We cannot stress this too much! You MUST figure out what pest you have. Each pest is treated differently, and no one pest control product will eliminate all the possible pests your hibiscus could have, no matter how long the list of pests on the bottle looks. If you go out and buy some kind of general pest control product, you may well end up stressing your plant and your wallet without even discomforting the pest that has infected your plant. If you buy the wrong pest control product, you could even end up aiding and abetting the pest infestation by stressing the plant and improving the pest's ability to get a foothold. There are a limited number of pests that infect hibiscus, so it is not as hard as you might think to figure out which one you have.

Fortunately, we have a number of ways to deal with insect pests. The links in the table at the right contain detailed information about the various insect pests that are found on hibiscus and how to control them. We say "control" because you can never eliminate any pest entirely. Even if you eliminate the pests completely from your own hibiscus, they are everywhere in the world around us. Our goal is to control them by limiting their numbers to the level where they do no visible harm and do not multiply out of control.

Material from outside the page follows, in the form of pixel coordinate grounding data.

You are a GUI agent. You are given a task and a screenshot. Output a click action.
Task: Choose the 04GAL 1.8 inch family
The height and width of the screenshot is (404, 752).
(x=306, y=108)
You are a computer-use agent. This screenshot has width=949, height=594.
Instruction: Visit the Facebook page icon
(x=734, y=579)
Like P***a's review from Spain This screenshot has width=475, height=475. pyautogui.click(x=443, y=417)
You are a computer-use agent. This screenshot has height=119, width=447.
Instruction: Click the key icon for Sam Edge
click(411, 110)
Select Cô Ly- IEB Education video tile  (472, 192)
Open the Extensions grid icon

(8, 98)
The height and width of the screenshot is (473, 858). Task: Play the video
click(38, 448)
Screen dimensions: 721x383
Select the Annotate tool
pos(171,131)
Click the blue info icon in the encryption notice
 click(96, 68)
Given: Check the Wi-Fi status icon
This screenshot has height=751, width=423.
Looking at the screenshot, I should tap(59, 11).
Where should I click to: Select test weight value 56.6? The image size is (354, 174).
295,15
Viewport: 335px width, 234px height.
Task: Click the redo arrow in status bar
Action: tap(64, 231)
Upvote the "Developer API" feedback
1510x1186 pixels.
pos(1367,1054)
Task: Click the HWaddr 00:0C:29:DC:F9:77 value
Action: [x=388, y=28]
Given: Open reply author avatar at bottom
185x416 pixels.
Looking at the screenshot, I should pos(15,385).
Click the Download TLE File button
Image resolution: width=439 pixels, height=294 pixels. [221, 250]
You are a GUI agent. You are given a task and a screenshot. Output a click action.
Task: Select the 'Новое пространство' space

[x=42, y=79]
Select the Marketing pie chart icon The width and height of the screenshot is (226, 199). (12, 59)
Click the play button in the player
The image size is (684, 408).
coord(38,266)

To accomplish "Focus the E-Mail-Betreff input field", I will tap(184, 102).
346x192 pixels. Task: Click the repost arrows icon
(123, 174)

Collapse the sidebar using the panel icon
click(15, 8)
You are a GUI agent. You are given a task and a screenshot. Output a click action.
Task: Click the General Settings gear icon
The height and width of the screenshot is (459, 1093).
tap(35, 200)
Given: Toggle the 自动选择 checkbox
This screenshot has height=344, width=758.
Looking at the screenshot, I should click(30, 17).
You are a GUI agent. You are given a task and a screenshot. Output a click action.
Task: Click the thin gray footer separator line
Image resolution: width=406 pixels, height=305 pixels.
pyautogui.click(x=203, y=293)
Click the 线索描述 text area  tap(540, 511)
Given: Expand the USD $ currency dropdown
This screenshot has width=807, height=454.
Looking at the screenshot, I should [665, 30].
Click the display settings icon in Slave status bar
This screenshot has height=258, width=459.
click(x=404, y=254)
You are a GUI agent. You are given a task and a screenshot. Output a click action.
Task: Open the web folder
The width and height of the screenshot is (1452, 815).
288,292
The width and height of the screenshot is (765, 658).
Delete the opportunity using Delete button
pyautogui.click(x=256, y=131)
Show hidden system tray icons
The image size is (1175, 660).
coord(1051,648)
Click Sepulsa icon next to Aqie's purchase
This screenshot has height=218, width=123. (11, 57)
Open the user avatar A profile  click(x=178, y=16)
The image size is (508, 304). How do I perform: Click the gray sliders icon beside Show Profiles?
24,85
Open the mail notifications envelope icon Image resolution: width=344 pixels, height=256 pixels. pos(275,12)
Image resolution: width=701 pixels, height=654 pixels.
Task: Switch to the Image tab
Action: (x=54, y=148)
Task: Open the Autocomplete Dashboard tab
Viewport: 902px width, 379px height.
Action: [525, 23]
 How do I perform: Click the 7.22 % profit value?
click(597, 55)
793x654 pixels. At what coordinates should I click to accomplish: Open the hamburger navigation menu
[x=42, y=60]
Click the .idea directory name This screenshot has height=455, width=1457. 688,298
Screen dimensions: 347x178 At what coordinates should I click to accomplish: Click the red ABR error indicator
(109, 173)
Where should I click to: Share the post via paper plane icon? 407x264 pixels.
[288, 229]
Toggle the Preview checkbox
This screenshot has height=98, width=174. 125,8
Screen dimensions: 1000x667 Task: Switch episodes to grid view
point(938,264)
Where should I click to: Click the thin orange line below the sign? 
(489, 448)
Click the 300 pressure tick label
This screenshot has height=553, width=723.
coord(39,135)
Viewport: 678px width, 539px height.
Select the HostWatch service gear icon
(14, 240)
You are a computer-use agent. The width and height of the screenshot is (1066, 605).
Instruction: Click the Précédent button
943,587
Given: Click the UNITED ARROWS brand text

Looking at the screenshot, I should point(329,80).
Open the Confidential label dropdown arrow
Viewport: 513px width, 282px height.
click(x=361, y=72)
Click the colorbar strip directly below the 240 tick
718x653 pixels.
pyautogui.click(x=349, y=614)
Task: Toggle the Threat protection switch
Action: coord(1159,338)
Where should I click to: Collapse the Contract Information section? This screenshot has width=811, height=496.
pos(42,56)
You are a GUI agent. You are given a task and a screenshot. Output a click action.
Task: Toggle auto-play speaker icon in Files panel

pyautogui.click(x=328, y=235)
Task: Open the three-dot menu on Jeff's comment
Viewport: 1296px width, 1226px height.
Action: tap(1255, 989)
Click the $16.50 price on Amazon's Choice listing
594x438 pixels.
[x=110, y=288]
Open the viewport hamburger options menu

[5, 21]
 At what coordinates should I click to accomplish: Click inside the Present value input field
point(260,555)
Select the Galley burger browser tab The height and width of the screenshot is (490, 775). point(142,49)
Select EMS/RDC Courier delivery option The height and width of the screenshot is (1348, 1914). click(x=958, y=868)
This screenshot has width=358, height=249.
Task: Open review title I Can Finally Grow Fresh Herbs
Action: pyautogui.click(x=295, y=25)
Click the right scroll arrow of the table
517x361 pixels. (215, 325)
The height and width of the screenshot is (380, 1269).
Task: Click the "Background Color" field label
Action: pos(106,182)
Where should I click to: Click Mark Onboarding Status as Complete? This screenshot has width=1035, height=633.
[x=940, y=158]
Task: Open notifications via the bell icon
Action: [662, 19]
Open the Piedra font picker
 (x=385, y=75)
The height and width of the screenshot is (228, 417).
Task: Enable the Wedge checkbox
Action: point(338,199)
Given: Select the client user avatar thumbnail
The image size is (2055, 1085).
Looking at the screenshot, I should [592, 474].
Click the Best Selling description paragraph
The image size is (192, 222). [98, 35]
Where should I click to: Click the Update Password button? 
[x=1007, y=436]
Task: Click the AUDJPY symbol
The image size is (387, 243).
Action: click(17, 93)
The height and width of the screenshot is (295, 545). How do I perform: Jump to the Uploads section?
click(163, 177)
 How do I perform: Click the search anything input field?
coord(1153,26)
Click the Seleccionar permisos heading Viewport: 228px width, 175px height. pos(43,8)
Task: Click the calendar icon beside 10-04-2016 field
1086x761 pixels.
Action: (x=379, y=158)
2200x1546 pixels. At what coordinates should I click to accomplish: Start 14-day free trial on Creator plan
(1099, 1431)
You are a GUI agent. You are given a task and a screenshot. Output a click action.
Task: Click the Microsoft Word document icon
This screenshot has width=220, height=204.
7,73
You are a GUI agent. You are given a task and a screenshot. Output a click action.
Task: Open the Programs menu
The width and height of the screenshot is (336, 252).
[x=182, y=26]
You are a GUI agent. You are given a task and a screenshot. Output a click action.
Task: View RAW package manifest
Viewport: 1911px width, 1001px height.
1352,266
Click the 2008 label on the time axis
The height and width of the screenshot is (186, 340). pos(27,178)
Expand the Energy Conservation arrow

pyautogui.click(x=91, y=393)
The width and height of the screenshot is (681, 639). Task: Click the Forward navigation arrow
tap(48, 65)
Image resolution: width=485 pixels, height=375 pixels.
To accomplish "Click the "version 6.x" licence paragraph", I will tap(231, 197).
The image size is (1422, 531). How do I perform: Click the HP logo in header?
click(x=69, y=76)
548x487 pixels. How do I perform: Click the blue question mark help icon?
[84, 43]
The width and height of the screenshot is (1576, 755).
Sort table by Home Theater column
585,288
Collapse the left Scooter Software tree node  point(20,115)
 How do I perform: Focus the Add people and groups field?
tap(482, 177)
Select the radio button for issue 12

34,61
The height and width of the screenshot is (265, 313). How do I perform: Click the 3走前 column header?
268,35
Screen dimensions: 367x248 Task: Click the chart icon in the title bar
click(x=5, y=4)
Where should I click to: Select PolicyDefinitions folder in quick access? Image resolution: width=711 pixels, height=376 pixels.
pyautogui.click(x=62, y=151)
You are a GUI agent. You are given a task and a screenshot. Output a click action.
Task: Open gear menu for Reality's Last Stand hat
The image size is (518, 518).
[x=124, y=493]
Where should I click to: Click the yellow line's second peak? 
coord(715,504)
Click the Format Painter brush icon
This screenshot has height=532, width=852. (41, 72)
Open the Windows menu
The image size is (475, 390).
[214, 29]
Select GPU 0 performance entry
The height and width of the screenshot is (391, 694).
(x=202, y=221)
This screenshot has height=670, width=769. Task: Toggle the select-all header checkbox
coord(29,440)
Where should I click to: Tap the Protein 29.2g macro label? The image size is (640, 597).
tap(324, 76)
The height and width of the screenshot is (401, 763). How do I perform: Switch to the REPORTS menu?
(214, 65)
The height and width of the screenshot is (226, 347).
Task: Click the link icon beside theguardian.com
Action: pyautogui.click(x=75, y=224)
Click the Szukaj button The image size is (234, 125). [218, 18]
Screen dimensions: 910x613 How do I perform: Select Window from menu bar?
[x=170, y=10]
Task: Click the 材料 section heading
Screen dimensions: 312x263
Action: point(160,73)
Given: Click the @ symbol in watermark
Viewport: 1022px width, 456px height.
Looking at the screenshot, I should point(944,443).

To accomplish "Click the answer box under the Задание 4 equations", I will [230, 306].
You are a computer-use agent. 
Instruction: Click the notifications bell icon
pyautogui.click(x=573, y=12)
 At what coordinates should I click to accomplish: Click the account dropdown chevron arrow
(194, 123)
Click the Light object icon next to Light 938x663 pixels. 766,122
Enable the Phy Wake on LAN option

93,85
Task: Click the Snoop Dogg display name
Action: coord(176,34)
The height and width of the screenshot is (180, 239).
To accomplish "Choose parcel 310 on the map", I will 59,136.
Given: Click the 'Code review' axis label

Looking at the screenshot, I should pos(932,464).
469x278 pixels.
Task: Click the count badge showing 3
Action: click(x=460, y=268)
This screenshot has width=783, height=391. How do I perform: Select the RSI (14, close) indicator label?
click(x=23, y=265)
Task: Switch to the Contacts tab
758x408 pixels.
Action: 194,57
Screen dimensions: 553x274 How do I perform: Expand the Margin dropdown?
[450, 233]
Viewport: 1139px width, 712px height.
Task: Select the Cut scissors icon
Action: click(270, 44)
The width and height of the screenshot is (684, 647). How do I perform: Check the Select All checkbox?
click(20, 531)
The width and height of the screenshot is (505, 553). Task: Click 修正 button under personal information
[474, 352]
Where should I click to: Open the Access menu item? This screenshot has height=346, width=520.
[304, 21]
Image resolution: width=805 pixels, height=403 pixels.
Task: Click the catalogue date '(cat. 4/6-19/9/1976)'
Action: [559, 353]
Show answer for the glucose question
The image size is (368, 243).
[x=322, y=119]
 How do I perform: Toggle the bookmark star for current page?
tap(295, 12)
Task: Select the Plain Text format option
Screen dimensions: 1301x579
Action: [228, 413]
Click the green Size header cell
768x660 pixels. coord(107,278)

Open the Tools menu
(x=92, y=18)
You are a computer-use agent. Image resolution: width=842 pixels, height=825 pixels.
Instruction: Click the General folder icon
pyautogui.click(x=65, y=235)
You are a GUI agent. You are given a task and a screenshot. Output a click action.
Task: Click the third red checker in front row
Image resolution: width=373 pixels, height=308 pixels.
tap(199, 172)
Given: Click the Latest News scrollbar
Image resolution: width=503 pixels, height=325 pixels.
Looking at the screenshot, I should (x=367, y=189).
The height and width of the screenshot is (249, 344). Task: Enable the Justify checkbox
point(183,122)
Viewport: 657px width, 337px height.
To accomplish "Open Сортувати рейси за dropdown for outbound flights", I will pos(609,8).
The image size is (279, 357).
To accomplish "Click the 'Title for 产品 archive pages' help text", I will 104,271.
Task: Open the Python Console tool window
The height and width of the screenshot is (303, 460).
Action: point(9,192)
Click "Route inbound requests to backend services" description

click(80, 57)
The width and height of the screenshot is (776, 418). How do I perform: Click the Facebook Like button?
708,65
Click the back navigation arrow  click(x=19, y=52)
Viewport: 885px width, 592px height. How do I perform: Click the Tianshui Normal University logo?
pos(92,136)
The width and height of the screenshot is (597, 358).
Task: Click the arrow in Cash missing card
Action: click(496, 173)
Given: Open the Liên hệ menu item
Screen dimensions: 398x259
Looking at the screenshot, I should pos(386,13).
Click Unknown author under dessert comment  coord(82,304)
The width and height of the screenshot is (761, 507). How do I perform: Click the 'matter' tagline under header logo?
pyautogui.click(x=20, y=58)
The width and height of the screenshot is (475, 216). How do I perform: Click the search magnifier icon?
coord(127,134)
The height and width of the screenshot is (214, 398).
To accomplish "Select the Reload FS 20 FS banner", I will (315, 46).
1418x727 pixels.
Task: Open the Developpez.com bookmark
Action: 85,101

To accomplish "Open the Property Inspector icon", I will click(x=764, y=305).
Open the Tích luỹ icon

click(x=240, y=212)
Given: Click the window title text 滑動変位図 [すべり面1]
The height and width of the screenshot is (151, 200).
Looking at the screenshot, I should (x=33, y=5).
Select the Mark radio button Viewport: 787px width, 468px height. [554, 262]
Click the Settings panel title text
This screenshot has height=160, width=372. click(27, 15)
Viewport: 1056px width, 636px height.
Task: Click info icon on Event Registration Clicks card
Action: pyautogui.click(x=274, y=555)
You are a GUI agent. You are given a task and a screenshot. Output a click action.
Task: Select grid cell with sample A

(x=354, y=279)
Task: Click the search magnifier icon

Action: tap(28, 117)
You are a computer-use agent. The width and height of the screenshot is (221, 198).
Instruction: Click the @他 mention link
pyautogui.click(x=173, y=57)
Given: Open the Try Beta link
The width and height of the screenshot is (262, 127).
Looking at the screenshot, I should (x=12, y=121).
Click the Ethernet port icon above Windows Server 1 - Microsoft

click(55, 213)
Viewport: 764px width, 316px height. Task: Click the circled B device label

Control techniques include both chemical and non-chemical approaches. Chemical approaches can be organic (these pesticides are safer for humans and the environment but still require common sense precautions) or synthetic (this includes the pesticides made in the lab that are usually more effective but require following directions so as not to be harmful to the applicator). Non-chemical approaches are also referred to as organic, and do not involve any type of pesticide.

spider mites
Spider Mites
It can be difficult to decide which pest control approach to use. Should you use the most effective means (usually synthetic pesticides) immediately when noticing a problem? Or should you start with the safest but most labor-intensive approach first and check out the results before bringing out the "big guns?" The answer can depend on your own situation. If you are ill or especially sensitive to environmental factors, you probably want to stay away from synthetic pesticides. If you are healthy but very busy and don't have much time or patience to deal with pests, then by all means use the most effective products available. If you are an "organic-only" person, we have suggestions that do work, but may take persistence.

whitefly
White Flies
Pest control starts with noticing that there is a problem. Obtaining a magnifier of some sort helps with seeing these often very small creatures. Some are easily seen, such as white flies and aphids. Others, such as thrips and spider mites, are more difficult to see. Often the pests are not noticed until visible damage appears, by which time the pests are out of control and need to be stopped immediately! Mottled yellow leaves that are rapidly increasing in number are one such visible sign that requires immediate attention. Lack of flowers despite lots of small buds forming (and then falling off before they open) is another visible sign. Fine webbing at the tips of stems, or black sticky deposits on the tops of leaves are other signs of insects that require attention.